Former MI6 Chief Sir Richard Dearlove has branded America's withdrawal from Afghanistan a 'mistake'.

With the final phase of America's "forever war" in Afghanistan ending after 20 years LBC's Tom Swarbrick discussed the issue with the former head of MI6 Sir Richard Dearlove.

Tom asked Sir Richard if Britain has been made safer by its involvement in the conflict in Afghanistan.

"Yes, I think to an extent it has," the former chief spy replied. Adding he felt it was a "mistake now to withdraw."

US president Joe Biden had set May 1 as the official start of the withdrawal of the remaining forces - about 2,500-3,500 US troops and 7,000 Nato soldiers.

Sir Richard, head of the Secret Intelligence Service, better known as MI6, from 1999 to 2004 said he did not agree with the Biden policy to remove troops from the country.

He told LBC the UK should continue its training commitment to the Afghan army and "try to give the Afghans more steel."

When Tom asked "how long do you give it," the former MI6 Chief said he thought it "could be a long haul."

Sir Richard said he was "not arguing for the massive development of troops," but instead wanted to see "the continued training and equipping of Afghan forces to fight this battle."

"You can't really afford now to have these geopolitical vacuums when there are such potent threats," Sir Richard warned.

The US, UK and Nato allies went into Afghanistan together on October 7 2001 to hunt the al-Qaida perpetrators of the 9/11 terrorist attacks who lived under the protection of the country's Taliban rulers.

Two months later, the Taliban had been defeated and al-Qaida fighters and their leader, Osama bin Laden, were on the run.

In his withdrawal announcement last month, Mr Biden said the initial mission was accomplished a decade ago when US Navy Seals killed bin Laden in his hideout in neighbouring Pakistan.

Since then, he said, al-Qaida has been degraded, while the terrorist threat has "metastasised" into a global phenomenon that is not contained by keeping thousands of troops in one country.

Afghans have paid the highest price since 2001, with 47,245 civilians killed, according to the Costs of War project. Millions more have been displaced inside Afghanistan or have fled to Pakistan, Iran and Europe.

Afghanistan's security forces are expected to come under increasing pressure from the Taliban after the withdrawal if no peace agreement is reached in the interim, according to Afghan experts.

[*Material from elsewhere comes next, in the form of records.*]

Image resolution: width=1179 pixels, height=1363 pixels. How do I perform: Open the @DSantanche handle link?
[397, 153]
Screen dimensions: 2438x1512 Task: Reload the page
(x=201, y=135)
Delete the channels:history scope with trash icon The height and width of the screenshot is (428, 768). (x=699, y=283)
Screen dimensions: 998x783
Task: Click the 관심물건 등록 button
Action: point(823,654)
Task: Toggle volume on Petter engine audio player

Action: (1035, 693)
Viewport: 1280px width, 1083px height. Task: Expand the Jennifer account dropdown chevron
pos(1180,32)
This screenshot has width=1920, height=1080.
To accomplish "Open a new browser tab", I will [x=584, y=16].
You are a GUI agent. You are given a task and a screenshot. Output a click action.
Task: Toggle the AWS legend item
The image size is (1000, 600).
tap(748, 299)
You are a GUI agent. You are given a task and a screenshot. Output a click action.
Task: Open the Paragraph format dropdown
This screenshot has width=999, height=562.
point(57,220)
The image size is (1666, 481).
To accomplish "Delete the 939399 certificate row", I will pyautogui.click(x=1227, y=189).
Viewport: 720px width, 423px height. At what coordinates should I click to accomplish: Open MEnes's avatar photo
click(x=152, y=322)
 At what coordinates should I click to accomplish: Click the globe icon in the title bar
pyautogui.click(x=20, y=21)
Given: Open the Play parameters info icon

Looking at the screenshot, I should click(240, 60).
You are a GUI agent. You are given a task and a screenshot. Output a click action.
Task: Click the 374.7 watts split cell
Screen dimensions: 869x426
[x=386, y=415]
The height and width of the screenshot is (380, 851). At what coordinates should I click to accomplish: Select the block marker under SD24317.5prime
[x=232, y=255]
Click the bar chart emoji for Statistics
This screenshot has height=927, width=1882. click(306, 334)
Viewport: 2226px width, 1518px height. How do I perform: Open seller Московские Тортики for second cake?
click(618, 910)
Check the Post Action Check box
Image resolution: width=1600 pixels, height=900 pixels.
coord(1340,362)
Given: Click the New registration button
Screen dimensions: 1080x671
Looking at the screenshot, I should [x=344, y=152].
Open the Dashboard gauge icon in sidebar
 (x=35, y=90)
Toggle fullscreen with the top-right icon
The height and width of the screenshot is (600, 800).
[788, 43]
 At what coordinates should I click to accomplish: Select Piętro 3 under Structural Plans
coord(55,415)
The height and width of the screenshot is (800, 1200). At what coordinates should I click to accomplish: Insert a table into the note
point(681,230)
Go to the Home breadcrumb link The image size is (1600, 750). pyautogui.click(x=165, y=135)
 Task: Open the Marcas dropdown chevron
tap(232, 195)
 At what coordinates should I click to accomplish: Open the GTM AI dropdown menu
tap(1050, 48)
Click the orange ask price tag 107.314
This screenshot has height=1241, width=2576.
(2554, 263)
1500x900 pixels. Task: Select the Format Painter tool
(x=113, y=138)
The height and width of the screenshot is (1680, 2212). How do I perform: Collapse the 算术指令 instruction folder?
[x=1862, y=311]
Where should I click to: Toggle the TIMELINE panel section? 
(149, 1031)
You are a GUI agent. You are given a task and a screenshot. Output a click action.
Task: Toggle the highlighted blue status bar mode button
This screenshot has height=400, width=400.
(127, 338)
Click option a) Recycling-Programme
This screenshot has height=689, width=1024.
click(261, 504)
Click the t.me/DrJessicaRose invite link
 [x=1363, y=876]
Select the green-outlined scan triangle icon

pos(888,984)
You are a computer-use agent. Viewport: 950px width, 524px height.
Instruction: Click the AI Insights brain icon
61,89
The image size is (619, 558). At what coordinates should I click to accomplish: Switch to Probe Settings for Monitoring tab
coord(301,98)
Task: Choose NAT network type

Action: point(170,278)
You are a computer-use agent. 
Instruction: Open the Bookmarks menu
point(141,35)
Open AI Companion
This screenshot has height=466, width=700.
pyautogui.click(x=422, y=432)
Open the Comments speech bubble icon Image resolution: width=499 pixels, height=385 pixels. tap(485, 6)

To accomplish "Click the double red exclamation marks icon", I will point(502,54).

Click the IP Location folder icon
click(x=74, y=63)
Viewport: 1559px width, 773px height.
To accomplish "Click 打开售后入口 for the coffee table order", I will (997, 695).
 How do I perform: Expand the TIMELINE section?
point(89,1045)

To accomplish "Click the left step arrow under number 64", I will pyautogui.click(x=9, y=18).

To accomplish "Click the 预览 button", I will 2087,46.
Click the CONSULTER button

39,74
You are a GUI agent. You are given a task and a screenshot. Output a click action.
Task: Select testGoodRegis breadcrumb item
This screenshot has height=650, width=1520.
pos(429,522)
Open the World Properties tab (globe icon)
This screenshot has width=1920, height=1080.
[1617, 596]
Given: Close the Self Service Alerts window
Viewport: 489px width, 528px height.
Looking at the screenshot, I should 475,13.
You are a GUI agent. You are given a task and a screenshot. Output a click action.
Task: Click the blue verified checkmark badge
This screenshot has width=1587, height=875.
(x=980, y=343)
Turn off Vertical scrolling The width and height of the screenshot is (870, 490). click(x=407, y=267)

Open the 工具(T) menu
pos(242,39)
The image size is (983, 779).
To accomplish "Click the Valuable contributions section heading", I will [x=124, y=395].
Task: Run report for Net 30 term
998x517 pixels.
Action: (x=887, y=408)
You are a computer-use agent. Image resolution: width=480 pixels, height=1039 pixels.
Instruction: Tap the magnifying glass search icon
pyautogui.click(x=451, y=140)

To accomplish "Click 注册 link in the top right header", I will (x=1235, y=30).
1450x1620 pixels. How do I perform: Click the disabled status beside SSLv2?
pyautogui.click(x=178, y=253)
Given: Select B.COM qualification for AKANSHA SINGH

Since the start of the war they have taken heavy losses, with estimates ranging from 66,000 to 69,000 Afghan troops killed.

The Afghan military has been battered by corruption. The US and Nato pay four billion dollars (£2.88 billion) a year to sustain the force.

Some 300,000 Afghan troops are on the books, although the actual number is believed to be lower.